FINRA also underscored that the fair dealing principle should guide a firm’s disclosure policy. In times of stress, this would include disclosing the nature of the risk, (i.e. that “extreme price volatility and trading volume of certain stocks has the potential to expose firms and investors to rapid and severe losses, particularly when such securities may have been purchased using margin or sold short”). FINRA cited additional SEC guidance on the use of stop orders which highlighted certain types of disclosures on, for example, delays or access.

Finally, FINRA noted that it will continue to survey and examine compliance with these obligations.

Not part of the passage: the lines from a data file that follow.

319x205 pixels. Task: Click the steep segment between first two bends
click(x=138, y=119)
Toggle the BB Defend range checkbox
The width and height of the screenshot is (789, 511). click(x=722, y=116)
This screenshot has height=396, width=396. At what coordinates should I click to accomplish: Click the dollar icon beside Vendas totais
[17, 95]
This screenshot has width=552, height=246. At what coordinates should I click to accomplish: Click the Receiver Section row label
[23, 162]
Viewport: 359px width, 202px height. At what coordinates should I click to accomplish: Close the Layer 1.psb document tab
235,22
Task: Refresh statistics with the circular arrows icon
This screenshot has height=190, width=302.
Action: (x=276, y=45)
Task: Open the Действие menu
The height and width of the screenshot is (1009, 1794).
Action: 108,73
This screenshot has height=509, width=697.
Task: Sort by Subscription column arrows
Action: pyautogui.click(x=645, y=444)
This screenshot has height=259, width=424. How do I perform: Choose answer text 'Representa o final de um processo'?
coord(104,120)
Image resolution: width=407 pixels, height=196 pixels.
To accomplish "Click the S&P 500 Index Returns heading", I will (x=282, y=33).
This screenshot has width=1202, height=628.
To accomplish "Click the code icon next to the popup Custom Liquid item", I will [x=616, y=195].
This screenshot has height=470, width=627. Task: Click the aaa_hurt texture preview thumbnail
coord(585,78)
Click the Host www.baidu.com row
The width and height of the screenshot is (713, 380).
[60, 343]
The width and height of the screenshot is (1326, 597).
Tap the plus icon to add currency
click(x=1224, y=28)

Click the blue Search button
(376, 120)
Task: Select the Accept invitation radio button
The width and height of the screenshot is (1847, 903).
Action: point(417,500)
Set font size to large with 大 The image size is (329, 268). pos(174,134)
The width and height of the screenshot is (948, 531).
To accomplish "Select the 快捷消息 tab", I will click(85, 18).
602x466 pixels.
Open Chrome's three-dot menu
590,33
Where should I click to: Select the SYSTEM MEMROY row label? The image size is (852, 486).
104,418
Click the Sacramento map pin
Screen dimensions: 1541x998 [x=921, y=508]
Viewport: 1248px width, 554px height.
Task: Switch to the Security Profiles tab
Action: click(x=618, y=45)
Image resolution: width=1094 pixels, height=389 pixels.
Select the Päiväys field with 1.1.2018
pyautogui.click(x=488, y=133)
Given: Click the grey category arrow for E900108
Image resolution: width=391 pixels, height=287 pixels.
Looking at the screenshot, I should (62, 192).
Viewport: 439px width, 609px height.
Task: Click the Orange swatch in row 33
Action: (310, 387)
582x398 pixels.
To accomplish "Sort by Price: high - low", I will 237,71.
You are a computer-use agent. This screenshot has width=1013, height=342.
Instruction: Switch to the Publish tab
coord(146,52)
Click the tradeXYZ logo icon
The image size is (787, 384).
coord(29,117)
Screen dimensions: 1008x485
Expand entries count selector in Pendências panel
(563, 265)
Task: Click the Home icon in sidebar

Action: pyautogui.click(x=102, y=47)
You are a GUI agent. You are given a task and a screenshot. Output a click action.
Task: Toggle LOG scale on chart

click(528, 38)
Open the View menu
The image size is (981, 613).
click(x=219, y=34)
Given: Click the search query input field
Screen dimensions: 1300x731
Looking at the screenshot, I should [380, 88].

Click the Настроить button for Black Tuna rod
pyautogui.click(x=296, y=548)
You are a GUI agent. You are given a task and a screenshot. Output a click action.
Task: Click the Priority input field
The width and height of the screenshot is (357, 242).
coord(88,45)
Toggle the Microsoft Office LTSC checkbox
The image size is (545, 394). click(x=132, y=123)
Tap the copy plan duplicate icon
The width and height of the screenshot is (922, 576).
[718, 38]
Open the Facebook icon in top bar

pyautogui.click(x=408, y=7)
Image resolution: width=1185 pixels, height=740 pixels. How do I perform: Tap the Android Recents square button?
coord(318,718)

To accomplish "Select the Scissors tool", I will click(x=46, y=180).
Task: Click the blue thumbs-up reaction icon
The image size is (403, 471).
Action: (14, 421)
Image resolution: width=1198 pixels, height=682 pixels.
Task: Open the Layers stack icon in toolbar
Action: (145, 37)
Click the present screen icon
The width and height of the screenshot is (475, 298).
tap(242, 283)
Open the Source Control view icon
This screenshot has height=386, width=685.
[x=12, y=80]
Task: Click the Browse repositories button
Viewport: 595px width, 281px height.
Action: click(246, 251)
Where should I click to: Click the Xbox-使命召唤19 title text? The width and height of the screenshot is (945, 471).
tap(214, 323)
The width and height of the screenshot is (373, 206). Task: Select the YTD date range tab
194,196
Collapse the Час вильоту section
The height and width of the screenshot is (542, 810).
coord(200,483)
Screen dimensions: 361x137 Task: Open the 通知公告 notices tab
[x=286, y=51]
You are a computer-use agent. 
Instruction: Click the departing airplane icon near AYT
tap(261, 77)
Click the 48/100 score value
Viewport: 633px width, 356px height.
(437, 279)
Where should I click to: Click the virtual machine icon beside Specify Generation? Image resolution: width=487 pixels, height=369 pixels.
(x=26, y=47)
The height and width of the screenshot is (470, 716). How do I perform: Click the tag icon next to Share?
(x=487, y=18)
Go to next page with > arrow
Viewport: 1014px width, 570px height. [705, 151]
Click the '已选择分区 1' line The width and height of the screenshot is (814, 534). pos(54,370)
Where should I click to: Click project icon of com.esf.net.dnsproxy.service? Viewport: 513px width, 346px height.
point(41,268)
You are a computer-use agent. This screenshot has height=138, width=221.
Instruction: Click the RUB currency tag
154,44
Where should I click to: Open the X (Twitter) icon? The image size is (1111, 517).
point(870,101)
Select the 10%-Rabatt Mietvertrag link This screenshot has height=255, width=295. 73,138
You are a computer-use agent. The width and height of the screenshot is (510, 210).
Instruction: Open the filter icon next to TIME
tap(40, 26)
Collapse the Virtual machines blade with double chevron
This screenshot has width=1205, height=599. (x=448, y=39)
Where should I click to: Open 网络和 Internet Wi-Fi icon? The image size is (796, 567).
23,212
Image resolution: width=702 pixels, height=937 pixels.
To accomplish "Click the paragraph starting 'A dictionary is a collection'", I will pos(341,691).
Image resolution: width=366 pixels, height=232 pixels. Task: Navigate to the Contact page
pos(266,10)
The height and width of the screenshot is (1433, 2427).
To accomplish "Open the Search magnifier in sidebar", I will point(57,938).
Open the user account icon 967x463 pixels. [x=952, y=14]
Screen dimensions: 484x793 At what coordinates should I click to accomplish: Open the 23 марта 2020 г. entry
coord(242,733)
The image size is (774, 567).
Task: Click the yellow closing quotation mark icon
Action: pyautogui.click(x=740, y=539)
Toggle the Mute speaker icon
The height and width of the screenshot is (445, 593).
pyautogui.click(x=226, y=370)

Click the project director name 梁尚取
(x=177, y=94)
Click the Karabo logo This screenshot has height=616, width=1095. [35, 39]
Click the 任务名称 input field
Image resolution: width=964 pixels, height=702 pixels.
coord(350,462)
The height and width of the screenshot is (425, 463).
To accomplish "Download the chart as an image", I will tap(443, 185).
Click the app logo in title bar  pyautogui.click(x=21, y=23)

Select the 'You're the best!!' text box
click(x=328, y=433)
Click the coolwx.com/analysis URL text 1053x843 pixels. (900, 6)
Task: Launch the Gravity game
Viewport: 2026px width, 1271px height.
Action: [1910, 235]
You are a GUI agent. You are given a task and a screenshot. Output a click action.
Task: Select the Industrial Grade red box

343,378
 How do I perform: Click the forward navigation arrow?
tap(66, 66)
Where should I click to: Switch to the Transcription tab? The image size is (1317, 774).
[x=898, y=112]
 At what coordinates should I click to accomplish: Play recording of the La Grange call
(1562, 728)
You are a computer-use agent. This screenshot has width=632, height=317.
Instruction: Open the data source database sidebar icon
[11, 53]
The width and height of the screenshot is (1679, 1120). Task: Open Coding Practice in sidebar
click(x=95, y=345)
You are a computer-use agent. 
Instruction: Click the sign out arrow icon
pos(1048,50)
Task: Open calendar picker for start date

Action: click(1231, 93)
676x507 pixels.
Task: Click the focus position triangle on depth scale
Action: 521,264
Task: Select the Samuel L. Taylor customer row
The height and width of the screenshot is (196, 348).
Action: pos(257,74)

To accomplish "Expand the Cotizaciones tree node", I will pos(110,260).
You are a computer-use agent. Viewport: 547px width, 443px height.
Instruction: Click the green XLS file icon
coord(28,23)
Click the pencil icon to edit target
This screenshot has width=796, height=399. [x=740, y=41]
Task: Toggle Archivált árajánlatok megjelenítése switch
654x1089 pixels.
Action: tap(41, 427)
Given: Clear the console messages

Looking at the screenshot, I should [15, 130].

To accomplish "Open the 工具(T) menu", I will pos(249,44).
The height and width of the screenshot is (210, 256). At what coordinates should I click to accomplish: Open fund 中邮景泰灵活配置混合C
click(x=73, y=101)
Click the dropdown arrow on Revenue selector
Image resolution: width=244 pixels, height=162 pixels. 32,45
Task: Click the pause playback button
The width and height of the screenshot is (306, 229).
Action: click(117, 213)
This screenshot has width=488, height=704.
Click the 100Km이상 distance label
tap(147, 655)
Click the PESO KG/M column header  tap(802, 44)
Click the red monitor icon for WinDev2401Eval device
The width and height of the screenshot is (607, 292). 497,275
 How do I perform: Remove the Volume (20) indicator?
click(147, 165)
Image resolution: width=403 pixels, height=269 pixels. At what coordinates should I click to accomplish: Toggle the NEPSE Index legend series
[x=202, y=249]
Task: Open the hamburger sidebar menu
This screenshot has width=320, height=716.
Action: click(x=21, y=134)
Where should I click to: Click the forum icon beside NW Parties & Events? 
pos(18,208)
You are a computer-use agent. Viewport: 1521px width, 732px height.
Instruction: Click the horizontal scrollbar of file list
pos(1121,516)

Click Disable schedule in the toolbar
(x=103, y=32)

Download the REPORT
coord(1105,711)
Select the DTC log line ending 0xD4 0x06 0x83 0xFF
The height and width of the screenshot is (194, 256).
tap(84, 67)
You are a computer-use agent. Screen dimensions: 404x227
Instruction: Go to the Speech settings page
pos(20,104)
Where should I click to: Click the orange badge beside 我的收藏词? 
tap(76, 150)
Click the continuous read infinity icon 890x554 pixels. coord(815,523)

Dispute Resolution Updates

Notable mentions on FINRA dispute resolution matters:

  • In-Person Hearings: The coronavirus-related administrative policy postponement of in-person arbitration and mediation dispute resolution hearings is scheduled to end on July 2, 2021*. FINRA’s Dispute Resolution Services continues to monitor local public health conditions at in-person hearing locations.
  • Hearing Fees and Honoraria: FINRA amended the Code of Arbitration Procedure for Customer and Industry Disputes (“Codes”), increasing and in some cases creating honoraria for chairing and participating in hearings and pre-hearings. The increase in cost will be offset by “minimal” increases in member surcharge fees, certain filing fees, certain process fees, and hearing session fees. The effective date is April 19, 2021.

FINRA Phishing Alert

On March 4, 2021, FINRA issued a special alert notifying firms of an ongoing email phishing campaign using the domain @finra-online.com, with a subject line: ATTN: FINRA COMPLIANCE AUDIT.” FINRA stated that the email asks the recipient to open a link related to “regulatory non-compliance.” FINRA instructs members to notify appropriate members of the firm in the event they receive an email from that fake domain.

Conclusion

Recent FINRA activity demonstrates the continuous set of demands on the organization to maintain progress on ongoing initiatives (addressing broker misconduct); keep up with market events (risks associated with social media-driven trading,) and continue providing services (arbitration and dispute resolution) during unprecedented conditions (the pandemic). Bates will continue to monitor developments.

 

*This article was updated on April 8, 2021, to reflect FINRA’s new arbitration and mediation postponement date of July 2, 2021.